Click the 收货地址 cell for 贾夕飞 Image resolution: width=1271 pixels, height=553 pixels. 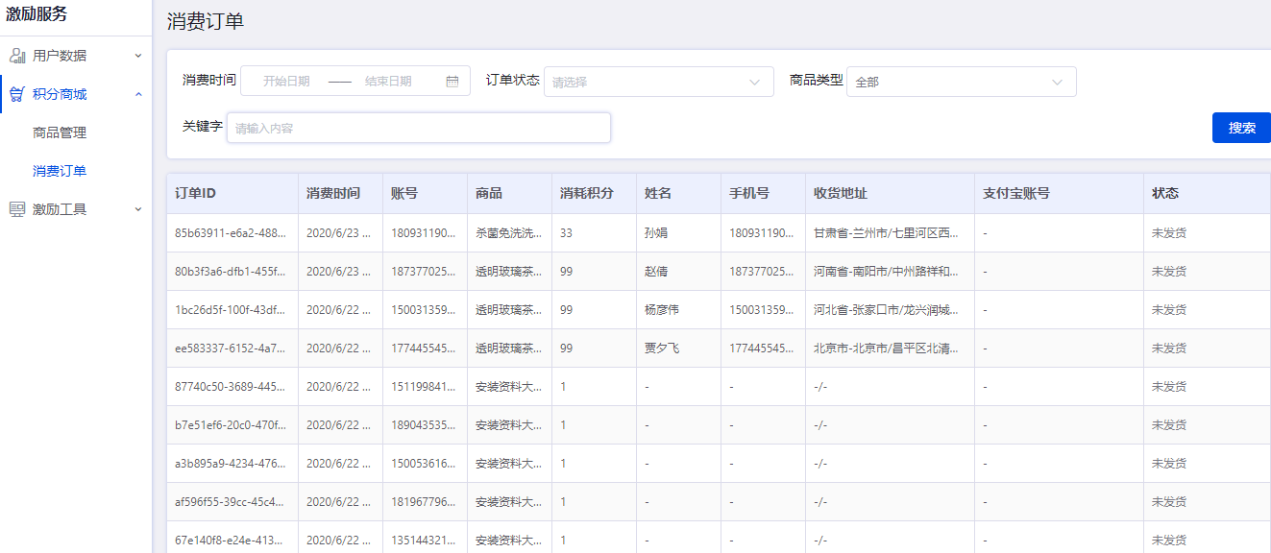pos(886,349)
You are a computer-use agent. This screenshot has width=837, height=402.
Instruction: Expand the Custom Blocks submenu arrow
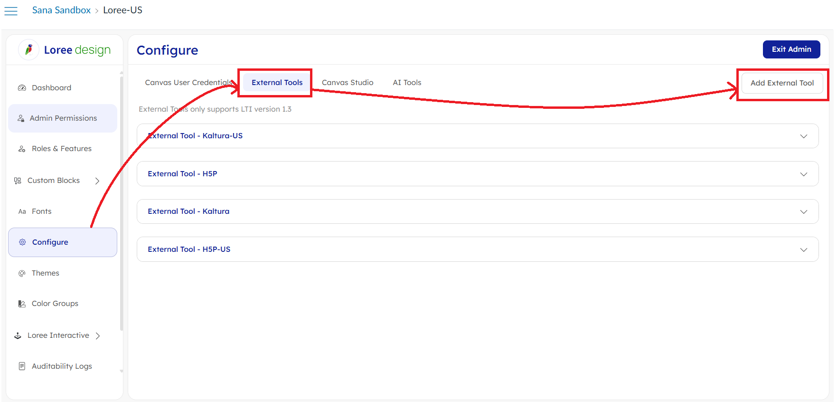click(97, 181)
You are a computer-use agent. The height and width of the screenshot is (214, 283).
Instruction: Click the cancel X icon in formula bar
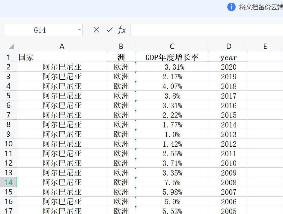[96, 30]
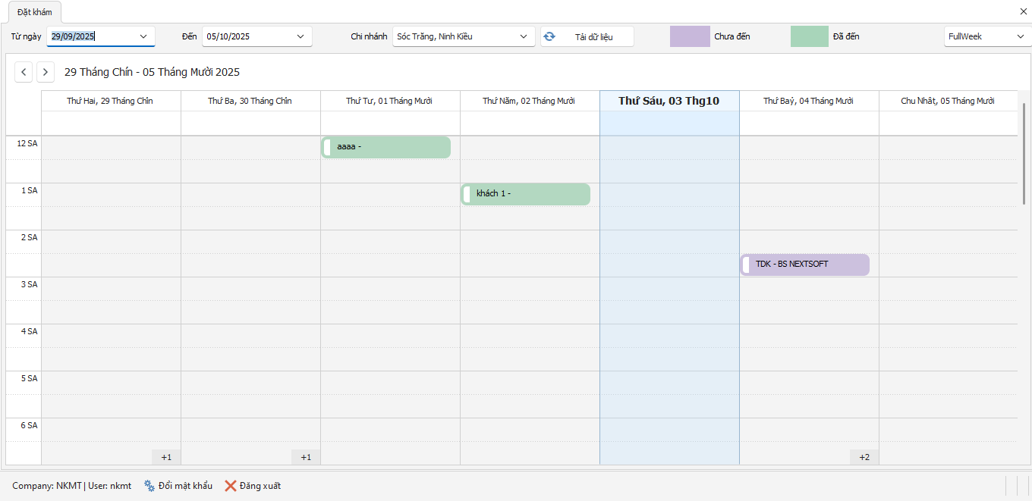
Task: Click the red X Đăng xuất icon
Action: [231, 486]
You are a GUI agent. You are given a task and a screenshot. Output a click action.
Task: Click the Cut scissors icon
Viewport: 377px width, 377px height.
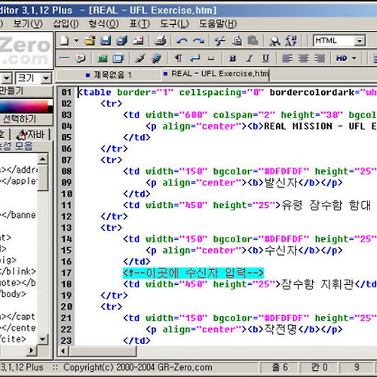pos(220,41)
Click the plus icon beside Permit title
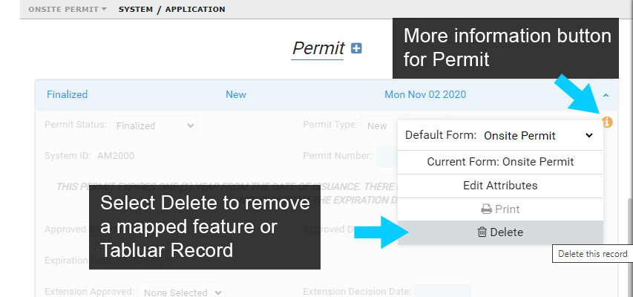The image size is (633, 297). 356,48
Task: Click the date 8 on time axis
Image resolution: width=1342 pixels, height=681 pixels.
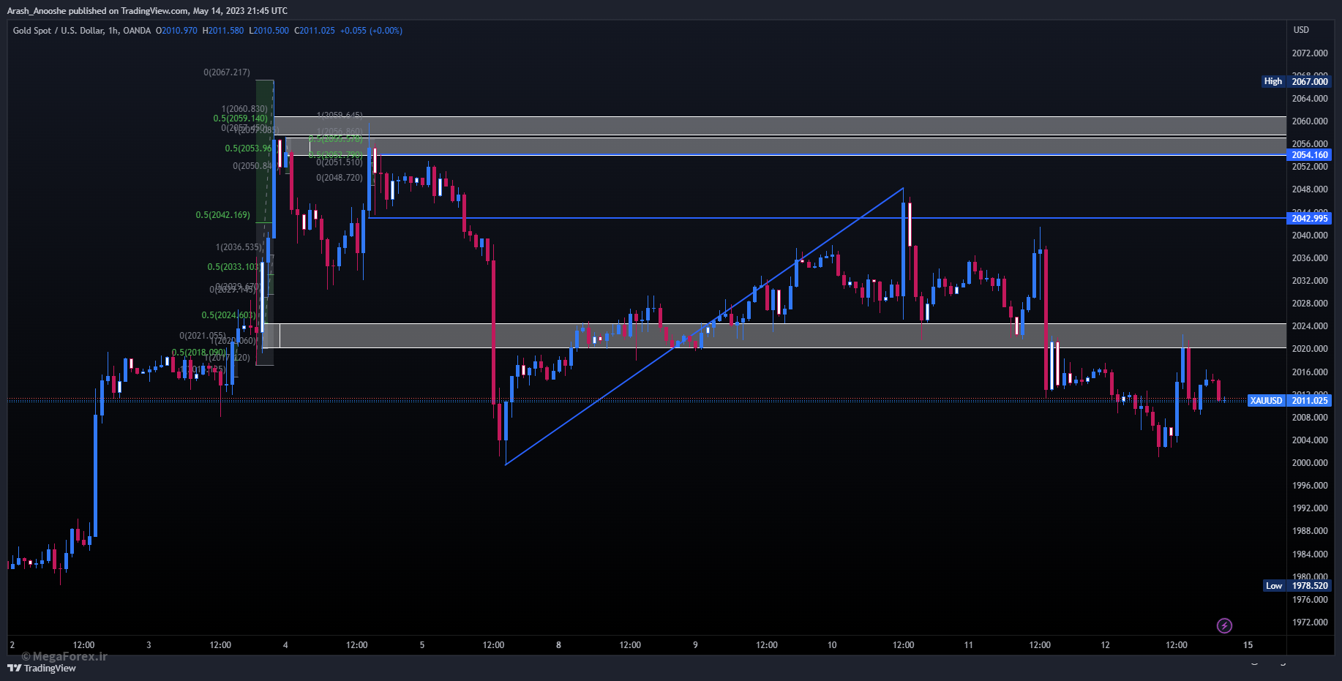Action: 558,645
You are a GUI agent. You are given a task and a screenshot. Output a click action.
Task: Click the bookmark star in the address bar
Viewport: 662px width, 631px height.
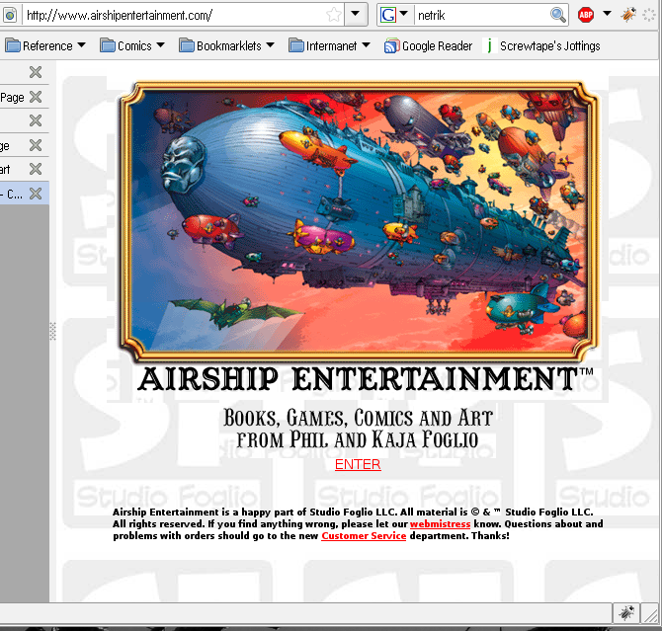pyautogui.click(x=335, y=15)
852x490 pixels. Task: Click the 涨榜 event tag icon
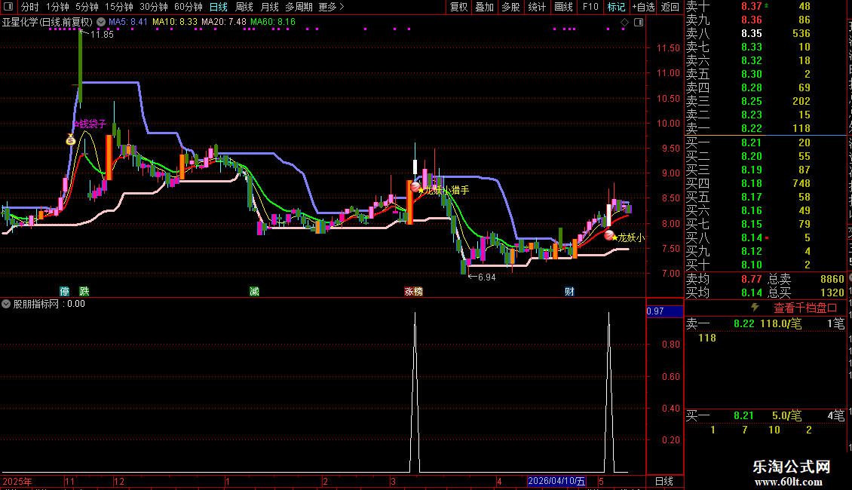click(x=413, y=292)
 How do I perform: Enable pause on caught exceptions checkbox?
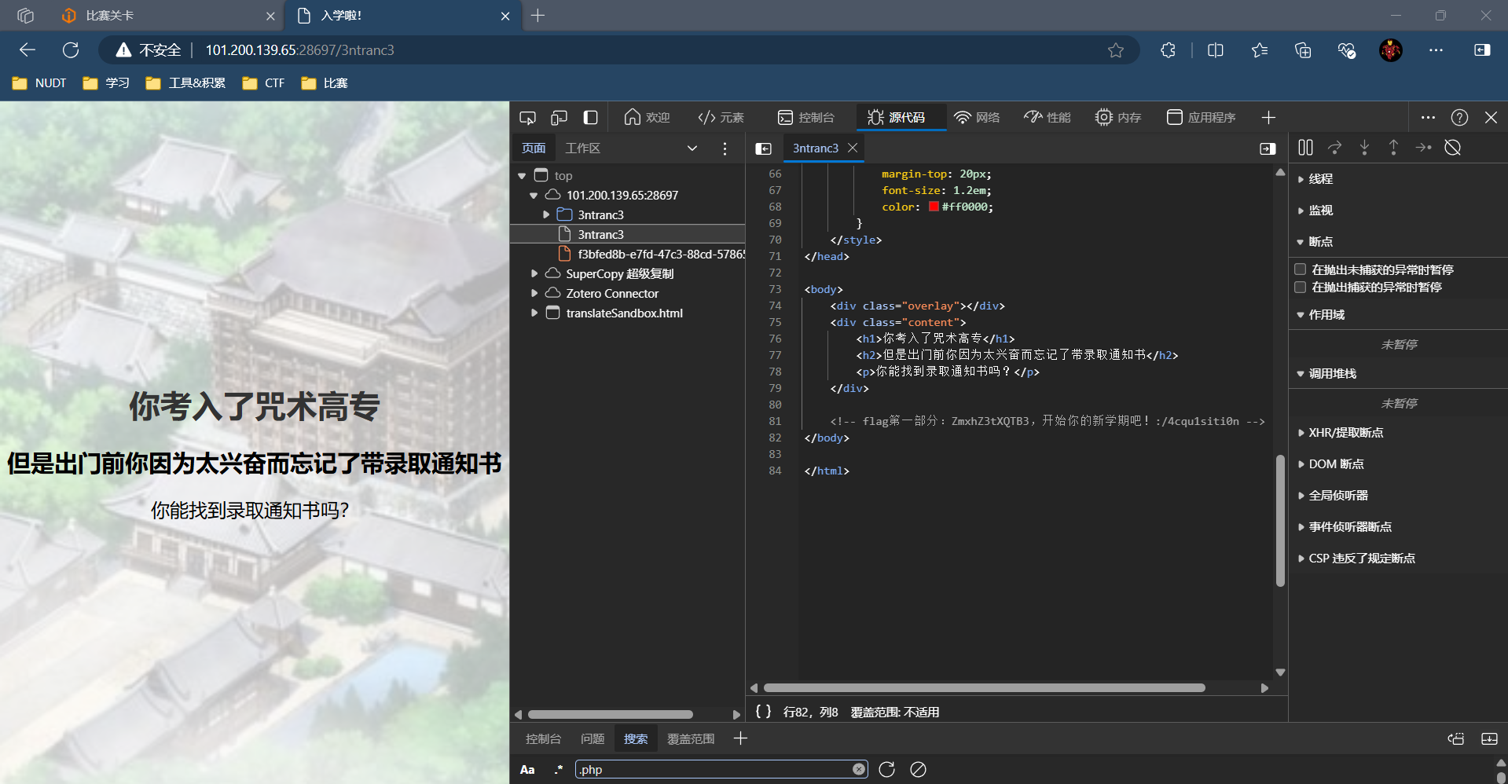pos(1301,288)
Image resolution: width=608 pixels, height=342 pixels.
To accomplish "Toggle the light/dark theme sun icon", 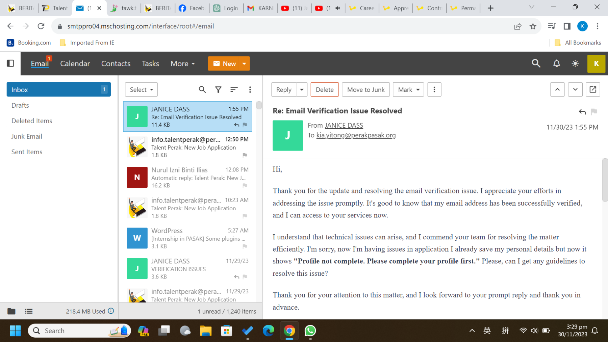I will (575, 63).
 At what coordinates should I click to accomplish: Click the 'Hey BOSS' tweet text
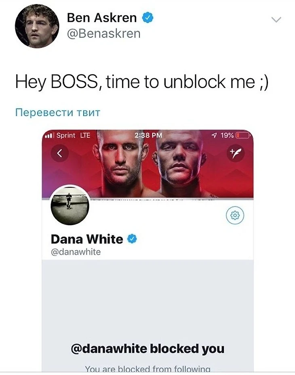(142, 82)
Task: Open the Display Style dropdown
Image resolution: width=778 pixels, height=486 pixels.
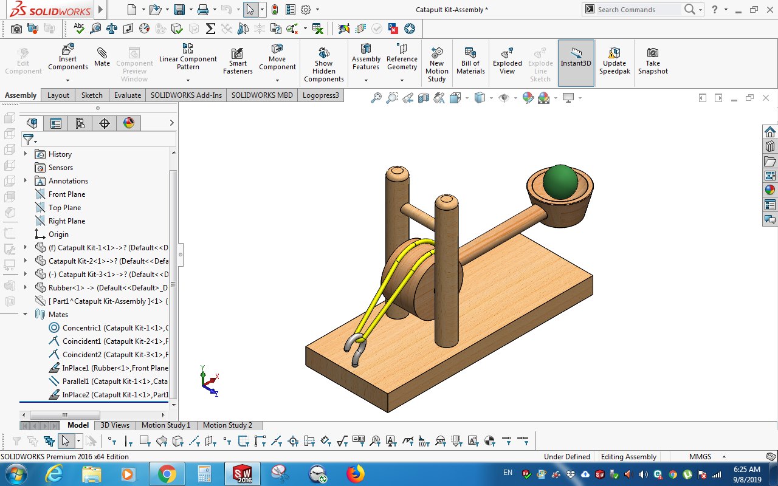Action: pyautogui.click(x=480, y=97)
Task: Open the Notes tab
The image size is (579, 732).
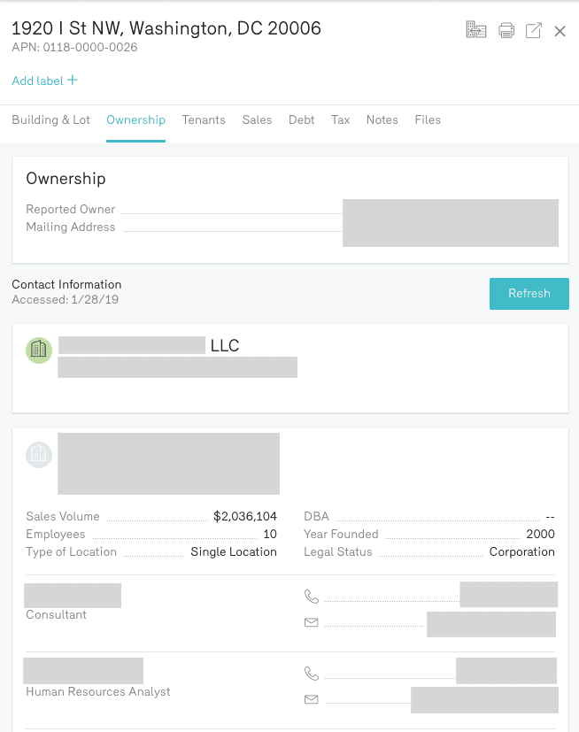Action: pyautogui.click(x=382, y=119)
######
### Required work
Set out every line from the material that contains the string "screenshot".

### Answer for the task
You are a computer-use agent. This screenshot has width=837, height=402.
You are a computer-use agent. The height and width of the screenshot is (214, 283).
You are a GUI agent. You are given a task and a screenshot. Output a click action.
You are a GUI agent. You are given a task and a screenshot. Output a click action.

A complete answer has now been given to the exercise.